Austintown Senior Center bustling with activities as they welcome new puppy
By ROBERT CONNELLY
AUSTINTOWN
Mr. Fluffy acted as a vacuum as members of Cutting Edge, a woodcarving group, worked on their projects at the Austintown Senior Center.
The 12-week old puppy excitedly went from person to person to whatever caught his eye as Tom Evans, 65, worked on a wooden version of a 1968 Roadrunner car.
“It’s like a big family,” said Evans, who lives near the border between Austintown and Canfield. “People think you have to be 65 to come in” to the center.
Cutting Edge, which meets every Thursday from 9 to 11:30 a.m., is just one of the many activities filling the space at the township senior center, 100 Westchester Drive, which is free for Austintown residents but $36 a year for nonresidents. The facility is not just for seniors. Evans pointed out that the youngest member of their group is 14.
The center hosts meals, which have a cost, and bingo several times a week.
Jim Henshaw, center director, was chosen for that position in February 2012. A levy to fund the center was passed by township voters in 2011 after it had opened in 2010 and had run on donations.
“It’s been growing rapidly,” Henshaw said, noting it has almost reached 1,500 members. “A lot of people are confused about what a senior center is. ... It’s a giant social club.”
That levy was a 0.5-mill senior-services levy to raise $309,202 annually for five years and cost the owner of a $100,000 home $16 per year.
“Not everyone can do, or wants to do, everything,” Henshaw said. “The objective here is to get people to socialize, give them mental exercises because that’s very important in keeping your health and your youth, really.”
During a recent visit, there were groups playing cards or doing yoga while other members sat by themselves reading or knitting. All the while, Mr. Fluffy roamed the facility, splitting time as a vacuum and licking those who petted him.
“We’re trying to get people away from their television sets,” Evans said of Cutting Edge. “We’re trying to get people to come out and do things differently.”
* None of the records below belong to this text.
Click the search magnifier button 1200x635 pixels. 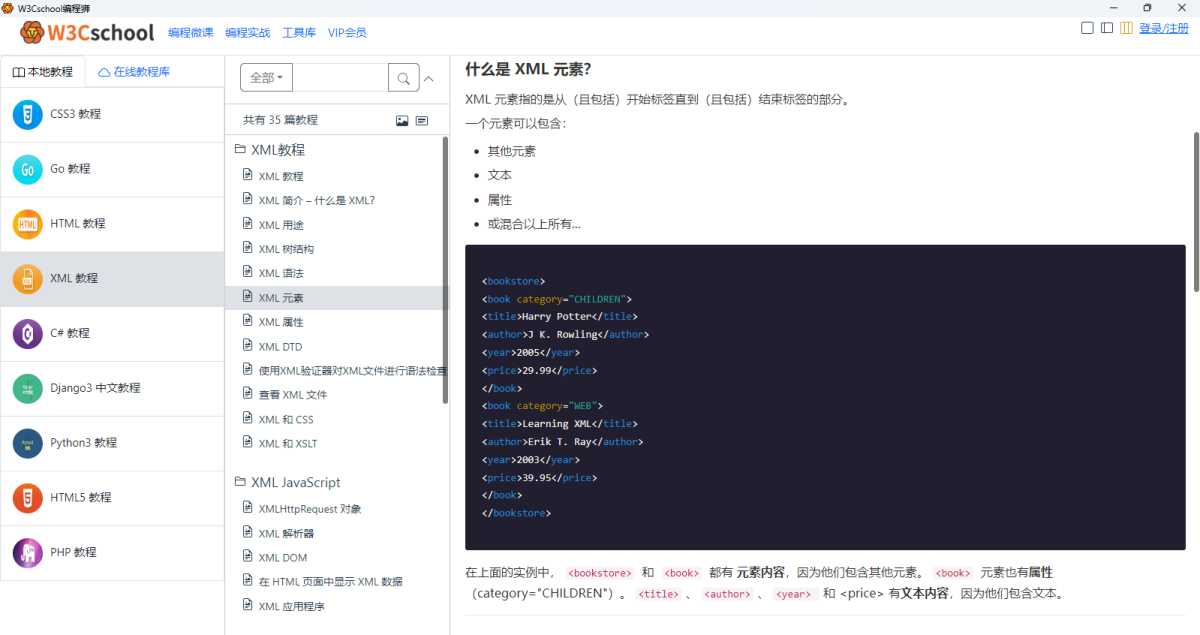pyautogui.click(x=403, y=78)
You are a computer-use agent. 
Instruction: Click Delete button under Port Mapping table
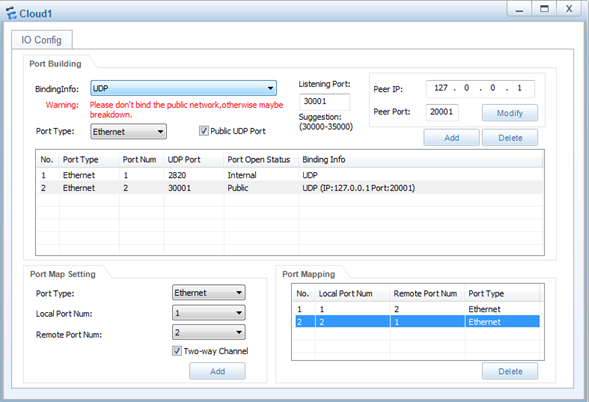510,371
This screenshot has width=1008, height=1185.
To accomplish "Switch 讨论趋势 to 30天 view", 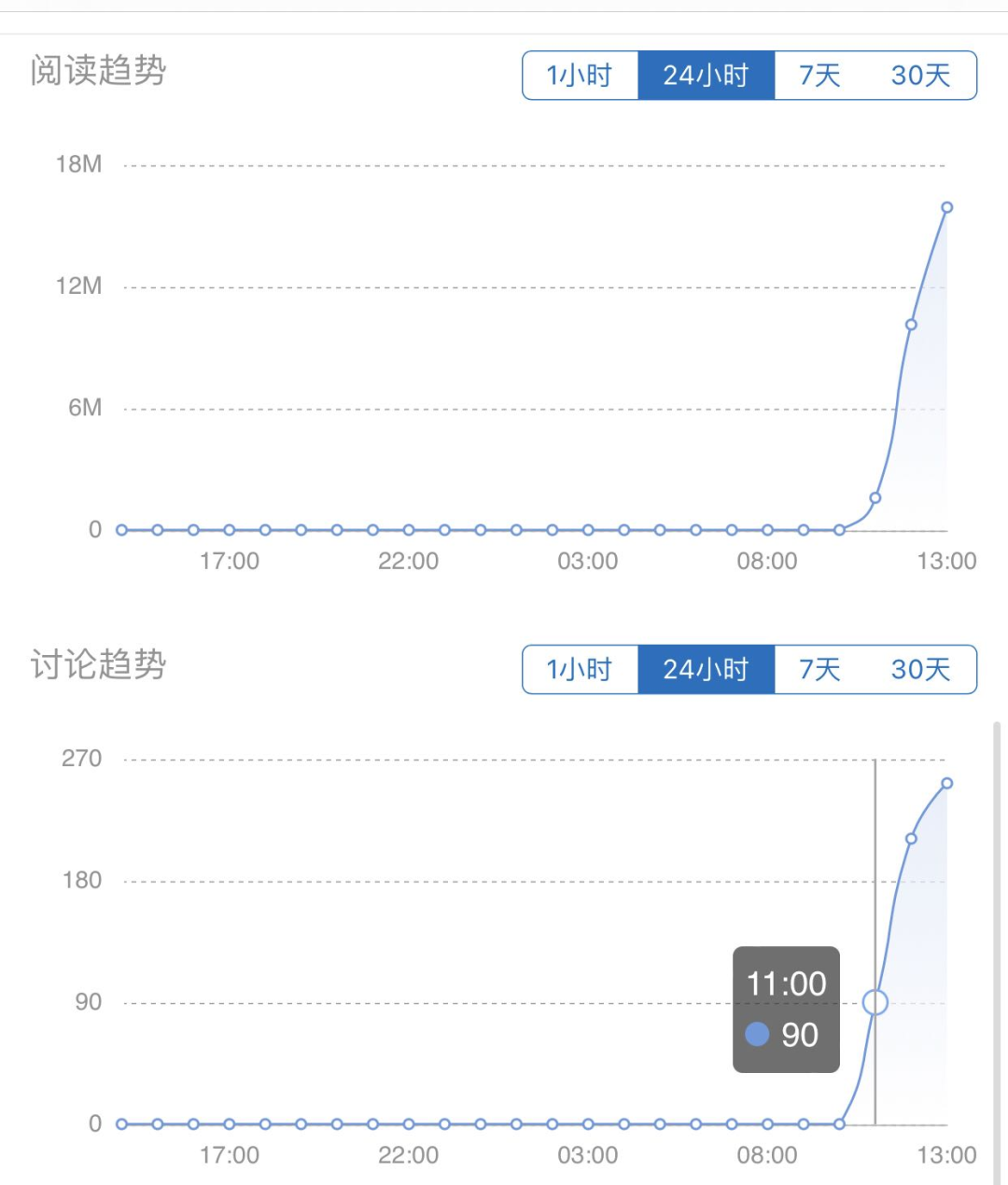I will [x=920, y=670].
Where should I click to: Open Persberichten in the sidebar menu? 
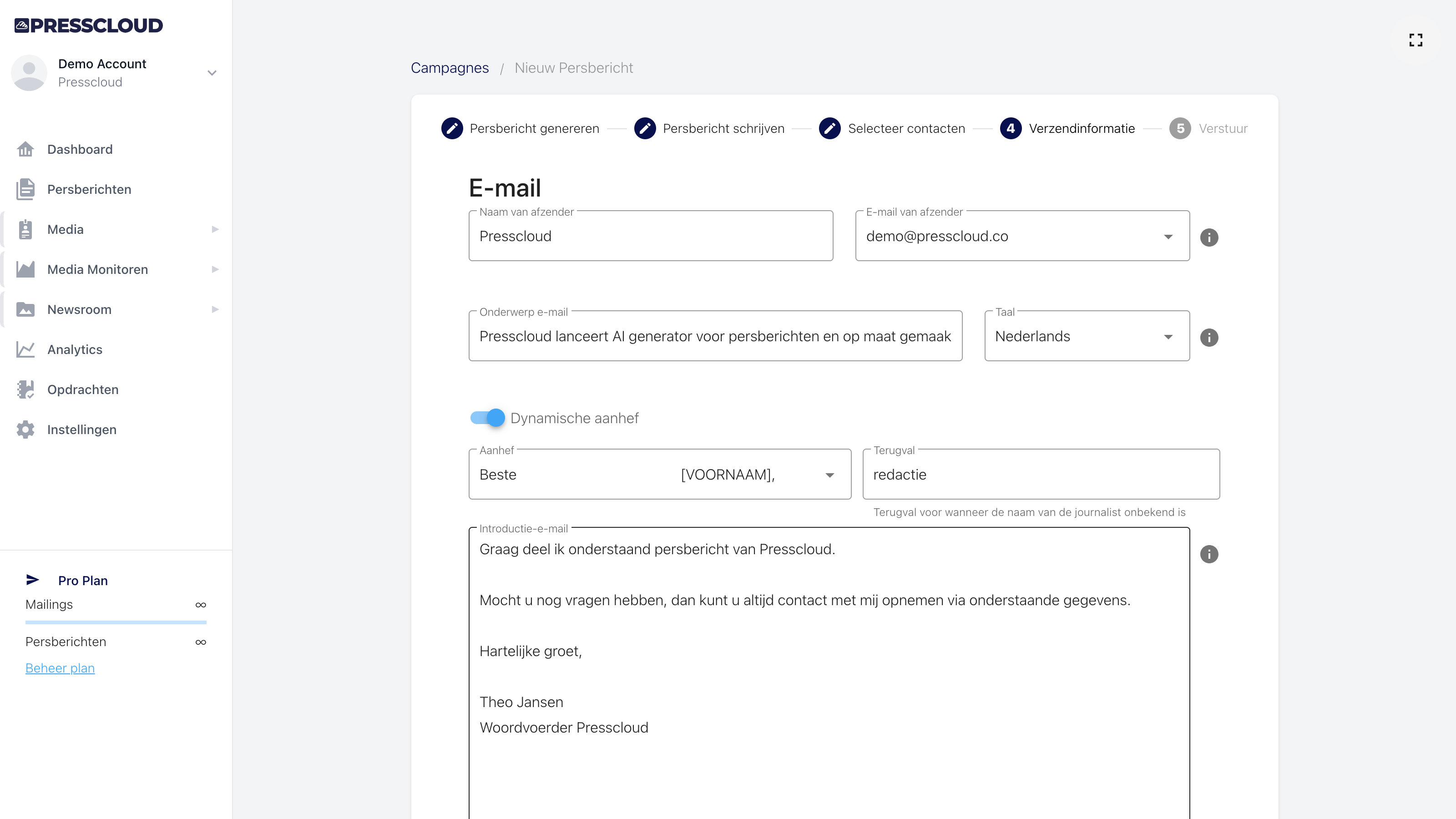point(89,189)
He explained newcomers start out with a mouse — because that features every kind of cut one would have to make — and then progress from there, choosing what they want to carve. A group of women was working on Christmas trees, including JoAnn Claycomb, 68, of Austintown.
“I can relax and do this,” she said. She uses the wood carving, as well as painting, as a respite from caring for her husband, who has Alzheimer’s disease. “This does help me.”
In another part of the senior center, Hilda Townsend, 86, of Austintown, leads a group of women in making bookmark calendars with poems or song lyrics on them for special occasions. The group does between 80 and 100 a week, meeting each Thursday morning. “The more they talk, the more they get done,” Townsend said while the other women laughed.
“I love it. If you can’t find something fun here, something’s wrong with you,” Claycomb said.